** Opening Records for processing block **
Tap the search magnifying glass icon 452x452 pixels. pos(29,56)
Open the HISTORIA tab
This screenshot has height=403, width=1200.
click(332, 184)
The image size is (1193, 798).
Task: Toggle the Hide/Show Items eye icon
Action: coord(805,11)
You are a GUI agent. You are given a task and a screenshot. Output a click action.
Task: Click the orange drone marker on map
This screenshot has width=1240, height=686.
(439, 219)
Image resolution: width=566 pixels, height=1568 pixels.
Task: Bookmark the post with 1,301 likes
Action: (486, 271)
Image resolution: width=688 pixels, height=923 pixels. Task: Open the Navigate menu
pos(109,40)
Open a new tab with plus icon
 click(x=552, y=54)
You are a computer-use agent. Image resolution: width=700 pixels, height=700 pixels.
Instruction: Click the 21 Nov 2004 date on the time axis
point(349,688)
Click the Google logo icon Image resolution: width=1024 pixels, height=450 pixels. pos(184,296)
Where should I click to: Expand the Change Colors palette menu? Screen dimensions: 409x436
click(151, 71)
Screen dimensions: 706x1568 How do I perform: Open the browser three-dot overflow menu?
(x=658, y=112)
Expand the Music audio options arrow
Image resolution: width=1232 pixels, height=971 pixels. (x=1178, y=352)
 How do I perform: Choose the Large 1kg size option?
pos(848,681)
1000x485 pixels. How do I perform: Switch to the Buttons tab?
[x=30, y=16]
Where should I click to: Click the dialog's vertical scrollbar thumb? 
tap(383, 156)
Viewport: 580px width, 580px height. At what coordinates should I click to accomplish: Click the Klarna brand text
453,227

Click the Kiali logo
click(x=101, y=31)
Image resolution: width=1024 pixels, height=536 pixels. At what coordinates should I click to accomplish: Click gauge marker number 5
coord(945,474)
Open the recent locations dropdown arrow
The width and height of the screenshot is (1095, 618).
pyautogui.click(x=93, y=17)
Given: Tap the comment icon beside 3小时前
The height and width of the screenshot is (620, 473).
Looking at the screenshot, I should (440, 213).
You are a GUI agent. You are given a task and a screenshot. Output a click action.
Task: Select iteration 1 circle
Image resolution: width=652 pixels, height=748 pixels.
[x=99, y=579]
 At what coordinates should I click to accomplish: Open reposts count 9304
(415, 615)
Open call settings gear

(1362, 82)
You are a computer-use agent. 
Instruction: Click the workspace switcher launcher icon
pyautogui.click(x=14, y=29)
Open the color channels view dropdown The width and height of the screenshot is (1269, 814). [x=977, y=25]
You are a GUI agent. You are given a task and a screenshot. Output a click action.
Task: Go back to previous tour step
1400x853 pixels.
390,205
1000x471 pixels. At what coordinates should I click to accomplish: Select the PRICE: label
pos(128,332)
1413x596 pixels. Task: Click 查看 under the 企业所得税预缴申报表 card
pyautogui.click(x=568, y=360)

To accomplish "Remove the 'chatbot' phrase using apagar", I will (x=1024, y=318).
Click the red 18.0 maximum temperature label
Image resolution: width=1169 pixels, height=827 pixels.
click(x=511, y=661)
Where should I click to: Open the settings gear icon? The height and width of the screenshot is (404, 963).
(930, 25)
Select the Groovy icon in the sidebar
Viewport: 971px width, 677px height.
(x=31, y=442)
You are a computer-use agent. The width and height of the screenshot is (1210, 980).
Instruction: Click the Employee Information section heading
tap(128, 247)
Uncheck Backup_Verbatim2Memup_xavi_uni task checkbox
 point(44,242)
** Closing Records for processing block **
▸ **Work order**
Nothing should be changed: write out all of the data as is.

▸ **Result**
Tap the search magnifying glass icon 452x452 pixels. pos(29,56)
Open the HISTORIA tab
This screenshot has height=403, width=1200.
click(332, 184)
The image size is (1193, 798).
Task: Toggle the Hide/Show Items eye icon
Action: coord(805,11)
You are a GUI agent. You are given a task and a screenshot. Output a click action.
Task: Click the orange drone marker on map
This screenshot has width=1240, height=686.
(439, 219)
Image resolution: width=566 pixels, height=1568 pixels.
Task: Bookmark the post with 1,301 likes
Action: (486, 271)
Image resolution: width=688 pixels, height=923 pixels. Task: Open the Navigate menu
pos(109,40)
Open a new tab with plus icon
 click(x=552, y=54)
You are a computer-use agent. Image resolution: width=700 pixels, height=700 pixels.
Instruction: Click the 21 Nov 2004 date on the time axis
point(349,688)
Click the Google logo icon Image resolution: width=1024 pixels, height=450 pixels. pos(184,296)
Where should I click to: Expand the Change Colors palette menu? Screen dimensions: 409x436
click(151, 71)
Screen dimensions: 706x1568 How do I perform: Open the browser three-dot overflow menu?
(x=658, y=112)
Expand the Music audio options arrow
Image resolution: width=1232 pixels, height=971 pixels. (x=1178, y=352)
 How do I perform: Choose the Large 1kg size option?
pos(848,681)
1000x485 pixels. How do I perform: Switch to the Buttons tab?
[x=30, y=16]
Where should I click to: Click the dialog's vertical scrollbar thumb? 
tap(383, 156)
Viewport: 580px width, 580px height. At what coordinates should I click to accomplish: Click the Klarna brand text
453,227

Click the Kiali logo
click(x=101, y=31)
Image resolution: width=1024 pixels, height=536 pixels. At what coordinates should I click to accomplish: Click gauge marker number 5
coord(945,474)
Open the recent locations dropdown arrow
The width and height of the screenshot is (1095, 618).
pyautogui.click(x=93, y=17)
Given: Tap the comment icon beside 3小时前
The height and width of the screenshot is (620, 473).
Looking at the screenshot, I should (440, 213).
You are a GUI agent. You are given a task and a screenshot. Output a click action.
Task: Select iteration 1 circle
Image resolution: width=652 pixels, height=748 pixels.
[x=99, y=579]
 At what coordinates should I click to accomplish: Open reposts count 9304
(415, 615)
Open call settings gear

(1362, 82)
You are a computer-use agent. 
Instruction: Click the workspace switcher launcher icon
pyautogui.click(x=14, y=29)
Open the color channels view dropdown The width and height of the screenshot is (1269, 814). [x=977, y=25]
You are a GUI agent. You are given a task and a screenshot. Output a click action.
Task: Go back to previous tour step
1400x853 pixels.
390,205
1000x471 pixels. At what coordinates should I click to accomplish: Select the PRICE: label
pos(128,332)
1413x596 pixels. Task: Click 查看 under the 企业所得税预缴申报表 card
pyautogui.click(x=568, y=360)

To accomplish "Remove the 'chatbot' phrase using apagar", I will (x=1024, y=318).
Click the red 18.0 maximum temperature label
Image resolution: width=1169 pixels, height=827 pixels.
click(x=511, y=661)
Where should I click to: Open the settings gear icon? The height and width of the screenshot is (404, 963).
(930, 25)
Select the Groovy icon in the sidebar
Viewport: 971px width, 677px height.
(x=31, y=442)
You are a computer-use agent. The width and height of the screenshot is (1210, 980).
Instruction: Click the Employee Information section heading
tap(128, 247)
Uncheck Backup_Verbatim2Memup_xavi_uni task checkbox
 point(44,242)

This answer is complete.